The infraspinatus and teres minor are assessed by having the patient resist external rotation pressure with the arms held at the sides with elbows flexed to 90°; this position isolates rotator cuff muscle function from that of other muscles such as the deltoid. Weakness during this test suggests significant rotator cuff dysfunction (eg, a complete tear).
The subscapularis is assessed by having the patient place the hand behind the back with the back of the hand resting on the lower back. The examiner lifts the hand off the lower back. The patient should be able to keep the hand off the skin of the back (Gerber lift-off test).
The Neer test checks for impingement of the rotator cuff tendons under the coracoacromial arch. It is done by placing the arm in forced forward flexion (arm lifted overhead) with the arm fully pronated.
The Hawkins test also checks for impingement. It is done by elevating the arm to 90°, flexing the elbow 90°, and then forcibly rotating the shoulder internally.
The Apley scratch test assesses combined shoulder range of motion by having the patient attempt to touch the opposite scapula: Reaching overhead, behind the neck, and to the opposite scapula with the tips of the fingers tests abduction and external rotation; reaching under, behind the back, and across to the opposite scapula with the back of the hand tests adduction and internal rotation.
Other areas that may be the source of shoulder pain include the acromioclavicular and sternoclavicular joints, cervical spine, biceps tendon, and scapula. These areas should be assessed for any tenderness or deformity indicating a problem in those areas.
The neck is examined as part of any shoulder evaluation because pain can be referred to the shoulder from the cervical spine (particularly with C5 radiculopathy).
Suspected rotator cuff injury can be further evaluated with MRI should a brief course of conservative treatment not result in resolution of symptoms.
In most cases of tendinitis and bursitis, rest, NSAIDs, and rotator cuff–strengthening exercises are sufficient. Injections of corticosteroids into the subacromial space are occasionally indicated (eg, when symptoms are acute and severe or when prior treatment has been ineffective or NSAIDs are contraindicated). Surgery may be necessary in chronic bursitis that is resistant to conservative management to remove excess bone and decrease impingement. Surgical repair may be recommended if a rotator cuff injury is severe (eg, a complete tear).
The rotator cuff consists of the supraspinatus, infraspinatus, teres minor, and subscapularis muscles; these muscles help stabilize the humeral head during overhead arm motions (eg, pitching, swimming, weightlifting, serving in racket sports) and assist in elevation and rotation of the shoulder.
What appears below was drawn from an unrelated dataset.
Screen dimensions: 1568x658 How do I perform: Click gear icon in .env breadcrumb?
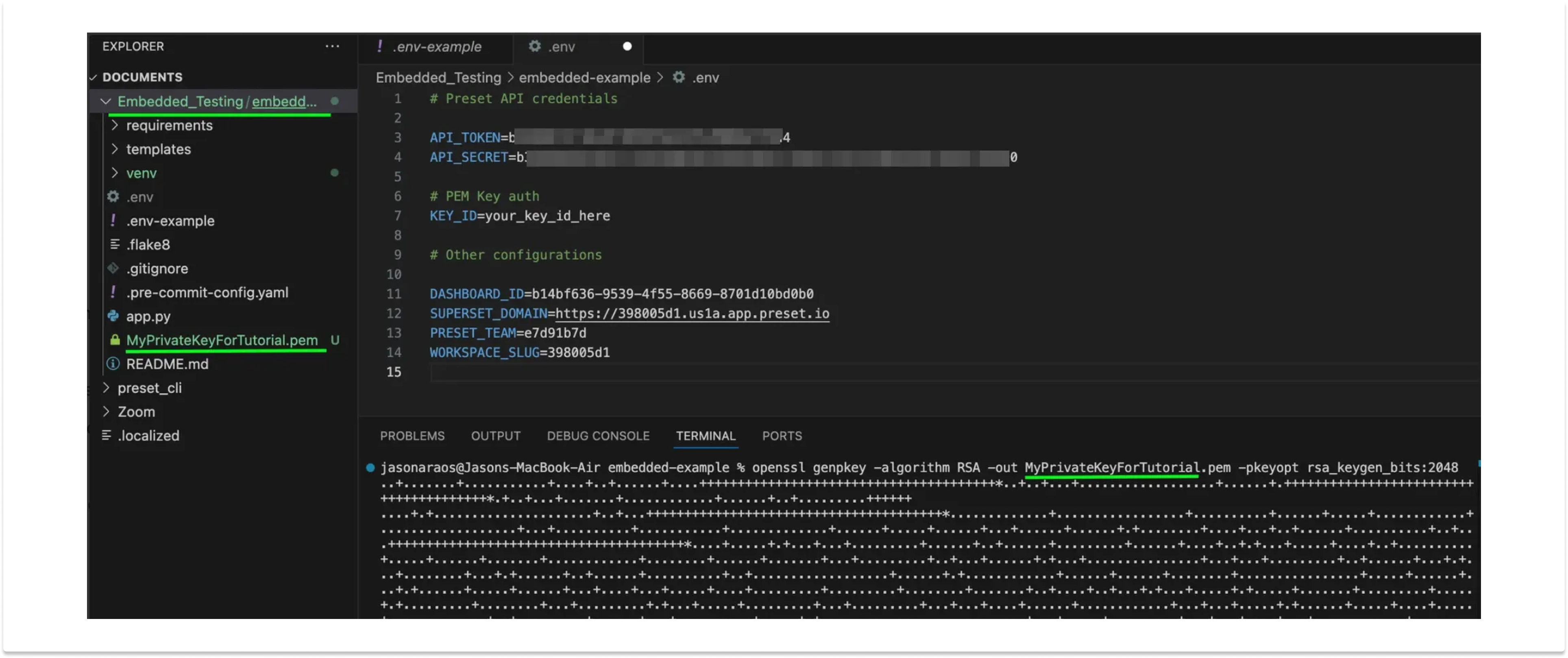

Rotator cuff muscles may be torn acutely; shoulder instability, rotator cuff weakness, or mechanical impingement in the subacromial space may cause tendinitis (particularly of the supraspinatus tendon) and result in subacromial bursitis.
Diagnosis is usually made by examination, but some patients require MRI and/or arthroscopy.
Treat with NSAIDs, rest, and rotator cuff exercises; corticosteroid injection into the subacromial space is also an option.
Surgical repair may be recommended if injury is severe (eg, a complete tear).